● Instruções da tarefa
Escreva a continuação da reportagem abaixo sobre o tarifaço de Trump no Nordeste, começando logo depois da última frase.

● Texto de origem
○ ○ ○ ○ ○ ○ ○
Economia
O maior fardo
Principal base eleitoral de Lula, o Nordeste é a região mais prejudicada pela taxa de 50% imposta por Trump


O Nordeste é a região mais prejudicada pelo tarifaço de Donald Trump no Brasil, contemplado com um imposto de importação de 50%, o maior do mundo, mostram vários estudos. Segundo análise do Banco do Nordeste, 73% das exportações nordestinas para os Estados Unidos serão afetadas. O estudo leva em conta que itens importantes da pauta nacional foram excluídos da sobretaxa de 40%, cumulativa à tarifa de 10% em abril.
Parte relevante da produção de perecíveis, a exemplo de frutas e pescados, nos estados de Pernambuco, Ceará e Rio Grande do Norte, já estava irremediavelmente perdida antes do início formal do tarifaço, na quarta-feira 6, devido à suspensão preventiva de encomendas.
“Embora todas as exportações sejam impactadas, é importante considerar que os produtores de bens perecíveis, como frutas, serão os mais prejudicados”, destaca o economista Aristides Monteiro Neto, do Ipea. Esses produtos correm o risco de encalhar, caso os EUA desistam das compras, e talvez não seja possível reaproveitá-los. Já minerais e itens siderúrgicos, no Maranhão e no Ceará, assim como bens industrializados, têm a vantagem de poder ser estocados, para posterior venda a outros mercados.
Um pacote de apoio aos exportadores afetados estava em fase final de elaboração na semana passada, com medidas de subsídio ao crédito e reforço das compras públicas. O governador do Piauí, Rafael Fonteles, presidente do Consórcio Nordeste, afirmou a CartaCapital considerar essencial uma articulação entre os estados e a União, para garantir a eficácia das medidas de suporte às empresas. Segundo Fonteles, as ações mais importantes passam por um alinhamento com o governo federal, de modo a garantir políticas coordenadas de mitigação dos impactos.
○ ○ ○ ○ ○ ○ ○
(Entradas de texto e de localização de itens)
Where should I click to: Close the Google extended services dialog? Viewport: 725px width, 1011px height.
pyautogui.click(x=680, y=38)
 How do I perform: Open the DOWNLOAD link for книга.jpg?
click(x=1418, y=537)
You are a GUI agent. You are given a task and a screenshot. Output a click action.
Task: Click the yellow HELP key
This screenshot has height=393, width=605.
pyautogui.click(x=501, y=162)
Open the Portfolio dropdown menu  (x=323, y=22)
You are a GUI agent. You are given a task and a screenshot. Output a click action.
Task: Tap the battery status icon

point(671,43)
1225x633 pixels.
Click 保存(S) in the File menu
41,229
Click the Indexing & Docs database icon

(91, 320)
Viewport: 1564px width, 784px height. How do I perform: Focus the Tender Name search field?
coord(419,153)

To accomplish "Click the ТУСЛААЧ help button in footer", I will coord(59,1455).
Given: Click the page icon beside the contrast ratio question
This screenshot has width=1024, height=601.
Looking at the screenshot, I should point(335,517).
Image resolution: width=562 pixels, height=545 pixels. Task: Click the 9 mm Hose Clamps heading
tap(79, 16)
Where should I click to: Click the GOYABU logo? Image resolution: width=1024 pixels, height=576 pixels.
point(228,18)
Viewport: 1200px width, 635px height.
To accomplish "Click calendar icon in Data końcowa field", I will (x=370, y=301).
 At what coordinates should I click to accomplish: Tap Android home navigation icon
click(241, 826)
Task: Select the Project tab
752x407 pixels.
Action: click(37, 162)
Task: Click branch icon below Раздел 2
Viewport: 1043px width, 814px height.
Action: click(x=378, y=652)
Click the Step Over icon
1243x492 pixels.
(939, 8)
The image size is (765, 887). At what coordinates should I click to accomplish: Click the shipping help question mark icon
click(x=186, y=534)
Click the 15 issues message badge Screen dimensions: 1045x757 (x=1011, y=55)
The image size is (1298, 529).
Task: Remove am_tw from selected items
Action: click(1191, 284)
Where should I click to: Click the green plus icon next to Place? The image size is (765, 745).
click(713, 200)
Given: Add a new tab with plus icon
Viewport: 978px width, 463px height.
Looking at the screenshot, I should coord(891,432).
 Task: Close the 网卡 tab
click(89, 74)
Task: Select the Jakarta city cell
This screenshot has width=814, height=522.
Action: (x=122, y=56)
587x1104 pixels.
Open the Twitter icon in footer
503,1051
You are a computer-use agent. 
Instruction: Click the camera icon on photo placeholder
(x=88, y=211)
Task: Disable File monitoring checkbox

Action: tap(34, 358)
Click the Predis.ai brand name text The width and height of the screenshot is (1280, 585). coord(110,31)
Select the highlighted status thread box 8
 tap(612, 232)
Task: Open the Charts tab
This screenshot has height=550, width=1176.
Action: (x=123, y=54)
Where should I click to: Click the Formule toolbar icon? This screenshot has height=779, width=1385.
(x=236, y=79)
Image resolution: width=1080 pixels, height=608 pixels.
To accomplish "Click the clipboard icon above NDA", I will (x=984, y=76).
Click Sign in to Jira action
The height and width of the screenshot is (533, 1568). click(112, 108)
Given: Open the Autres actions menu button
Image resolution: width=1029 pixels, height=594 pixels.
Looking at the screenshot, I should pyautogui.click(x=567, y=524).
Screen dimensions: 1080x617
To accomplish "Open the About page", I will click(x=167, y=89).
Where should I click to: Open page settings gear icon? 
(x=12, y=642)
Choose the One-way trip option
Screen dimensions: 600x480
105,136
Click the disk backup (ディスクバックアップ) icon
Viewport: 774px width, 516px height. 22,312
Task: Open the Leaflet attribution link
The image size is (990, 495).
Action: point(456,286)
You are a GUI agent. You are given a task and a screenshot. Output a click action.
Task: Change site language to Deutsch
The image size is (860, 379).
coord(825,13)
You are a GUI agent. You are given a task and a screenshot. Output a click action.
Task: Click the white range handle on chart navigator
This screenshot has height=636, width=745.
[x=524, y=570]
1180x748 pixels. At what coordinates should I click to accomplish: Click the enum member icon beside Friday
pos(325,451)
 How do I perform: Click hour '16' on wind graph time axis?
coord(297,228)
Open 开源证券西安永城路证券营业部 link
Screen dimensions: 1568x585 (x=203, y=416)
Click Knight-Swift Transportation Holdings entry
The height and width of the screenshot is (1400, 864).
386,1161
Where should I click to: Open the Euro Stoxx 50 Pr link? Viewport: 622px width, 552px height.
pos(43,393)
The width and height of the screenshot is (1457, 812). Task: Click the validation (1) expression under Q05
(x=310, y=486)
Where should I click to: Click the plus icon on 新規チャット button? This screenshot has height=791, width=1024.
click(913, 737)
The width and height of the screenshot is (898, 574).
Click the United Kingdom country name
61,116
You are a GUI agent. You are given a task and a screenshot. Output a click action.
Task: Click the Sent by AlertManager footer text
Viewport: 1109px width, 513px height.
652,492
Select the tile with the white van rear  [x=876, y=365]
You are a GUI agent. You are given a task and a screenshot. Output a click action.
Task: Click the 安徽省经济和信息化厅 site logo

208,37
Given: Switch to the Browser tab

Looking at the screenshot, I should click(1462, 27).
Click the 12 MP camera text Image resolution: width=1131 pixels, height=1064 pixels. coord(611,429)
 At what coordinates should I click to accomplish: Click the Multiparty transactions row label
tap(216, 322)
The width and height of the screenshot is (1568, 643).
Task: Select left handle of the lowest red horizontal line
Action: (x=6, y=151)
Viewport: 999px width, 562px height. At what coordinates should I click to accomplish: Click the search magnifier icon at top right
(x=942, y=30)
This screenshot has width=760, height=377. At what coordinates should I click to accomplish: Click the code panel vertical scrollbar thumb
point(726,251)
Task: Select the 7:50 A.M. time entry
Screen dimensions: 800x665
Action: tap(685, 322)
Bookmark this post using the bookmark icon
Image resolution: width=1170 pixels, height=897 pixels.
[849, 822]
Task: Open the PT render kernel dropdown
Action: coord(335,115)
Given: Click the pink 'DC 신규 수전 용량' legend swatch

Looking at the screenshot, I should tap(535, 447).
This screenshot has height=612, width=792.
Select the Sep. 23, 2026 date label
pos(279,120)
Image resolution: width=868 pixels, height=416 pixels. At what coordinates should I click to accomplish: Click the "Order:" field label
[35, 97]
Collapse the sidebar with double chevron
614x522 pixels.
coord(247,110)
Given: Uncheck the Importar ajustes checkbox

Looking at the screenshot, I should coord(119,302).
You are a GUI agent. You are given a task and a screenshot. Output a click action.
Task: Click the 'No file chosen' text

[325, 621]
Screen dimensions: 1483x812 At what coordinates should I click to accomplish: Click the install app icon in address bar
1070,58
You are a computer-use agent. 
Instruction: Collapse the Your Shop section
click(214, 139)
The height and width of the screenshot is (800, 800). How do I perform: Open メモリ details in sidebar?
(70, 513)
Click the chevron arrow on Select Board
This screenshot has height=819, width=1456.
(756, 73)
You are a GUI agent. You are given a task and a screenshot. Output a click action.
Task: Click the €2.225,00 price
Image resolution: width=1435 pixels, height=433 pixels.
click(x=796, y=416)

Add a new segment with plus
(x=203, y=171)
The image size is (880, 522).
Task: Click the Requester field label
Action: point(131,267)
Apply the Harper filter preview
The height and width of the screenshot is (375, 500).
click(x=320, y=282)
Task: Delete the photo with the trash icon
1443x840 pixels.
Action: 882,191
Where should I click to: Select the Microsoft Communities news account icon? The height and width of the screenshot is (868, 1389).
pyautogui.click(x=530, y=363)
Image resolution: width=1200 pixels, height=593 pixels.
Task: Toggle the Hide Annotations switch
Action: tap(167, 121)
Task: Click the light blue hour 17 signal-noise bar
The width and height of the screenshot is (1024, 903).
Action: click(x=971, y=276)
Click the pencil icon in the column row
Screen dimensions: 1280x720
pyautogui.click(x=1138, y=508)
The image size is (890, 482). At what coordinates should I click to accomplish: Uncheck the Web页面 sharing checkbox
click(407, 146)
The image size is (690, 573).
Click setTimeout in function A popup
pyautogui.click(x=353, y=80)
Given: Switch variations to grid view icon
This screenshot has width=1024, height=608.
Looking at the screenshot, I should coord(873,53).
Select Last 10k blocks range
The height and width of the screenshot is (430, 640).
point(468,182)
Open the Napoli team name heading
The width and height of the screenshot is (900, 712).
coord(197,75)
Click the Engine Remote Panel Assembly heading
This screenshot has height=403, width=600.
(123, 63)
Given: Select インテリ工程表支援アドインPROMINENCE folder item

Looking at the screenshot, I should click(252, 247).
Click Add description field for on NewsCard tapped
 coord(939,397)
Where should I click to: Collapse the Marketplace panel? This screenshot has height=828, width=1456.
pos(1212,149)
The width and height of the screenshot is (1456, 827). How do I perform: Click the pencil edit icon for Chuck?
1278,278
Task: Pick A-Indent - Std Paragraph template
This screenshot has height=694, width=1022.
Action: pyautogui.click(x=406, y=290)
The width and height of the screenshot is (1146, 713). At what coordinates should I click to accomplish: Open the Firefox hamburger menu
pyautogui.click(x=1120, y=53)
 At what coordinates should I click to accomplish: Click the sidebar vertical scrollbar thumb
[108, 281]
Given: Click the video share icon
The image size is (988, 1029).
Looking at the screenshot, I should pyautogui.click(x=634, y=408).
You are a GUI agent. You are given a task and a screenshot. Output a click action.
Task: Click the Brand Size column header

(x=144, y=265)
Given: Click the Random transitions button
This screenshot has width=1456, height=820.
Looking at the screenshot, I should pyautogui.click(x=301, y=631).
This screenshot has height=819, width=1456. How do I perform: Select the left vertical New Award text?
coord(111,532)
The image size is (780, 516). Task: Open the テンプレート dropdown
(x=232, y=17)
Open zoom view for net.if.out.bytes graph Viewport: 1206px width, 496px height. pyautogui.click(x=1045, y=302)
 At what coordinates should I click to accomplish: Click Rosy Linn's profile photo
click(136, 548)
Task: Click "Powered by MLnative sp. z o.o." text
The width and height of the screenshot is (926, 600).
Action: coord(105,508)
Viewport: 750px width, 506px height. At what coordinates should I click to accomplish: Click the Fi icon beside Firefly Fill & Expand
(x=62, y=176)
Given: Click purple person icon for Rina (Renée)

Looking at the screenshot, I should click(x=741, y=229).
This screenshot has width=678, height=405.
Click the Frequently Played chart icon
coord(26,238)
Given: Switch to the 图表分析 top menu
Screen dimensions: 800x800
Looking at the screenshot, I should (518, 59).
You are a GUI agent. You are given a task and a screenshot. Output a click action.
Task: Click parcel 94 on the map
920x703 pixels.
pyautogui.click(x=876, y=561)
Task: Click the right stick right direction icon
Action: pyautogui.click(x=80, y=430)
○ ○ ○ ○ ○ ○ ○
● Resultado do exercício
73% das exportações nordestinas para os EUA foram afetadas, revela estudo do BNB
Isso inclui, de acordo com o governador, medidas compensatórias, como crédito direcionado às empresas afetadas, compras emergenciais dos produtos que deixaram de ser exportados – seja para abastecer o mercado interno, atender a população em situação de vulnerabilidade ou reforçar estoques regulatórios – e um esforço de mapeamento detalhado das cadeias produtivas atingidas. Outro pilar essencial, afirma Fonteles, é o apoio à busca de novos mercados internacionais, por meio de articulação comercial, promoção de produtos e participação em feiras e missões empresariais.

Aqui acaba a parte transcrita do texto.